Element and text position data:
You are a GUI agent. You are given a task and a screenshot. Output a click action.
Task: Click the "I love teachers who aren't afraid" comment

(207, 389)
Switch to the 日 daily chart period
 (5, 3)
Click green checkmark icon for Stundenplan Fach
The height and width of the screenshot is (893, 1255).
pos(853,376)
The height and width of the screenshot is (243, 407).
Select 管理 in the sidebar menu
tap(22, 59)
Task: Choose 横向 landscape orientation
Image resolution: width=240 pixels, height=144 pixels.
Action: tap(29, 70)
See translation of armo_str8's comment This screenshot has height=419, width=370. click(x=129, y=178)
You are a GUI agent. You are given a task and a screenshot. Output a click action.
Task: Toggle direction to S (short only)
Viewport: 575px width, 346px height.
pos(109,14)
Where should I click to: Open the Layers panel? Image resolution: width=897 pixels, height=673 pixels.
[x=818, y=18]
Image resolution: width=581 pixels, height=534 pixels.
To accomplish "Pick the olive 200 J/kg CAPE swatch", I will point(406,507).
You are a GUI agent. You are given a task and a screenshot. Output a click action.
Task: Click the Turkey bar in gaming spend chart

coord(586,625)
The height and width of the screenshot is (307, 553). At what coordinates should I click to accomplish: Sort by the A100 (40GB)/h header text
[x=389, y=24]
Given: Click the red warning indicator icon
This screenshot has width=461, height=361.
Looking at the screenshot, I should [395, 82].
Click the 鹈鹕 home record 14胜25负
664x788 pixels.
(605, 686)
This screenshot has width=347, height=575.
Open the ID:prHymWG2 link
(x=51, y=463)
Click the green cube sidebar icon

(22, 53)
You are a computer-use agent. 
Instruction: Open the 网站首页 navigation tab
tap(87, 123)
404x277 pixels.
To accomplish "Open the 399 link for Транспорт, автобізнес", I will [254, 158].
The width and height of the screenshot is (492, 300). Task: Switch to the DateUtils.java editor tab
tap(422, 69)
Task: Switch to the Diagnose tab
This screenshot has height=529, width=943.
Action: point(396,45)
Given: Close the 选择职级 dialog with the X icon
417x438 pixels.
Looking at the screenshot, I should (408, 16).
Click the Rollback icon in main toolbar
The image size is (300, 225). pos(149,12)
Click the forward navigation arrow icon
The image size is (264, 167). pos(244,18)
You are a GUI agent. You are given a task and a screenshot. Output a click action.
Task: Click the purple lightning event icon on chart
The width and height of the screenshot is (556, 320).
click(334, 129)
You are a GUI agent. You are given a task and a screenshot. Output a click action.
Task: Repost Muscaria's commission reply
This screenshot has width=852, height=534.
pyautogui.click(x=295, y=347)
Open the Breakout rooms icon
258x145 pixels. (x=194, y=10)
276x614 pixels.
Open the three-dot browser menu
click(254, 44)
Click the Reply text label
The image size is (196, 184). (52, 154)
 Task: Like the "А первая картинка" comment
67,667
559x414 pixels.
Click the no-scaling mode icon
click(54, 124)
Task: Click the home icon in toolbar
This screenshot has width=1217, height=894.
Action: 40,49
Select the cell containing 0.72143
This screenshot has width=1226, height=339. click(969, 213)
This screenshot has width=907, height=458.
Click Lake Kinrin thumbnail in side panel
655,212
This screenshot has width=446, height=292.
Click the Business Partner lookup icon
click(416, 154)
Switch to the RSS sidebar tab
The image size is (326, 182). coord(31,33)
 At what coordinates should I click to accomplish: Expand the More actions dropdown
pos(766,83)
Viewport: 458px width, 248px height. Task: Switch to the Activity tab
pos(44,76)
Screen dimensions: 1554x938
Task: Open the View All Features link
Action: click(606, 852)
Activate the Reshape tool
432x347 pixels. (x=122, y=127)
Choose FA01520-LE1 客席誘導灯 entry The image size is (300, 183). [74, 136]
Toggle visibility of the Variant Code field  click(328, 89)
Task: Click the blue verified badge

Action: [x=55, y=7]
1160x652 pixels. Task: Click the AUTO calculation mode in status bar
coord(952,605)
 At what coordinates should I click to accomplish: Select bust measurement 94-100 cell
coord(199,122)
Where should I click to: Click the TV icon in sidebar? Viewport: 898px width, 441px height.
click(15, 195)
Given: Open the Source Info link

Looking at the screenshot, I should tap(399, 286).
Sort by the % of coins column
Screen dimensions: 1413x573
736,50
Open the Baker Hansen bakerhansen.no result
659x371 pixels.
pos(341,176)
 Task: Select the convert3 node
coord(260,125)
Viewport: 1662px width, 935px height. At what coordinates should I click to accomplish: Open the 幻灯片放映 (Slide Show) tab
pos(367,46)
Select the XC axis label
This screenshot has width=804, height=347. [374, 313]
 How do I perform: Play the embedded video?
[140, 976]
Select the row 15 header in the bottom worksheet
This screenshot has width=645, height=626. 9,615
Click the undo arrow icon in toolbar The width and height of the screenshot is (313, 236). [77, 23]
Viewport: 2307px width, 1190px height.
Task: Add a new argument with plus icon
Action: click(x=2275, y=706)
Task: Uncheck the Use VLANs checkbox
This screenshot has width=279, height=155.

◆ **Problem description**:
Update all of the entries above by replacing "GUI agent" with "GUI assistant", leaving every other part unchanged.

◆ **Exercise output**:
You are a GUI assistant. You are given a task and a screenshot. Output a click action.
Task: Click the "I love teachers who aren't afraid" comment

(207, 389)
Switch to the 日 daily chart period
 (5, 3)
Click green checkmark icon for Stundenplan Fach
The height and width of the screenshot is (893, 1255).
pos(853,376)
The height and width of the screenshot is (243, 407).
Select 管理 in the sidebar menu
tap(22, 59)
Task: Choose 横向 landscape orientation
Image resolution: width=240 pixels, height=144 pixels.
Action: tap(29, 70)
See translation of armo_str8's comment This screenshot has height=419, width=370. click(x=129, y=178)
You are a GUI assistant. You are given a task and a screenshot. Output a click action.
Task: Toggle direction to S (short only)
Viewport: 575px width, 346px height.
pos(109,14)
Where should I click to: Open the Layers panel? Image resolution: width=897 pixels, height=673 pixels.
[x=818, y=18]
Image resolution: width=581 pixels, height=534 pixels.
To accomplish "Pick the olive 200 J/kg CAPE swatch", I will point(406,507).
You are a GUI assistant. You are given a task and a screenshot. Output a click action.
Task: Click the Turkey bar in gaming spend chart

coord(586,625)
The height and width of the screenshot is (307, 553). At what coordinates should I click to accomplish: Sort by the A100 (40GB)/h header text
[x=389, y=24]
Given: Click the red warning indicator icon
This screenshot has width=461, height=361.
Looking at the screenshot, I should [395, 82].
Click the 鹈鹕 home record 14胜25负
664x788 pixels.
(605, 686)
This screenshot has width=347, height=575.
Open the ID:prHymWG2 link
(x=51, y=463)
Click the green cube sidebar icon

(22, 53)
You are a computer-use agent. 
Instruction: Open the 网站首页 navigation tab
tap(87, 123)
404x277 pixels.
To accomplish "Open the 399 link for Транспорт, автобізнес", I will [254, 158].
The width and height of the screenshot is (492, 300). Task: Switch to the DateUtils.java editor tab
tap(422, 69)
Task: Switch to the Diagnose tab
This screenshot has height=529, width=943.
Action: point(396,45)
Given: Close the 选择职级 dialog with the X icon
417x438 pixels.
Looking at the screenshot, I should (408, 16).
Click the Rollback icon in main toolbar
The image size is (300, 225). pos(149,12)
Click the forward navigation arrow icon
The image size is (264, 167). pos(244,18)
You are a GUI assistant. You are given a task and a screenshot. Output a click action.
Task: Click the purple lightning event icon on chart
The width and height of the screenshot is (556, 320).
click(334, 129)
You are a GUI assistant. You are given a task and a screenshot. Output a click action.
Task: Repost Muscaria's commission reply
This screenshot has width=852, height=534.
pyautogui.click(x=295, y=347)
Open the Breakout rooms icon
258x145 pixels. (x=194, y=10)
276x614 pixels.
Open the three-dot browser menu
click(254, 44)
Click the Reply text label
The image size is (196, 184). (52, 154)
 Task: Like the "А первая картинка" comment
67,667
559x414 pixels.
Click the no-scaling mode icon
click(54, 124)
Task: Click the home icon in toolbar
This screenshot has width=1217, height=894.
Action: 40,49
Select the cell containing 0.72143
This screenshot has width=1226, height=339. click(969, 213)
This screenshot has width=907, height=458.
Click Lake Kinrin thumbnail in side panel
655,212
This screenshot has width=446, height=292.
Click the Business Partner lookup icon
click(416, 154)
Switch to the RSS sidebar tab
The image size is (326, 182). coord(31,33)
 At what coordinates should I click to accomplish: Expand the More actions dropdown
pos(766,83)
Viewport: 458px width, 248px height. Task: Switch to the Activity tab
pos(44,76)
Screen dimensions: 1554x938
Task: Open the View All Features link
Action: click(606, 852)
Activate the Reshape tool
432x347 pixels. (x=122, y=127)
Choose FA01520-LE1 客席誘導灯 entry The image size is (300, 183). [74, 136]
Toggle visibility of the Variant Code field  click(328, 89)
Task: Click the blue verified badge

Action: [x=55, y=7]
1160x652 pixels. Task: Click the AUTO calculation mode in status bar
coord(952,605)
 At what coordinates should I click to accomplish: Select bust measurement 94-100 cell
coord(199,122)
Where should I click to: Click the TV icon in sidebar? Viewport: 898px width, 441px height.
click(15, 195)
Given: Open the Source Info link

Looking at the screenshot, I should tap(399, 286).
Sort by the % of coins column
Screen dimensions: 1413x573
736,50
Open the Baker Hansen bakerhansen.no result
659x371 pixels.
pos(341,176)
 Task: Select the convert3 node
coord(260,125)
Viewport: 1662px width, 935px height. At what coordinates should I click to accomplish: Open the 幻灯片放映 (Slide Show) tab
pos(367,46)
Select the XC axis label
This screenshot has width=804, height=347. [374, 313]
 How do I perform: Play the embedded video?
[140, 976]
Select the row 15 header in the bottom worksheet
This screenshot has width=645, height=626. 9,615
Click the undo arrow icon in toolbar The width and height of the screenshot is (313, 236). [77, 23]
Viewport: 2307px width, 1190px height.
Task: Add a new argument with plus icon
Action: click(x=2275, y=706)
Task: Uncheck the Use VLANs checkbox
This screenshot has width=279, height=155.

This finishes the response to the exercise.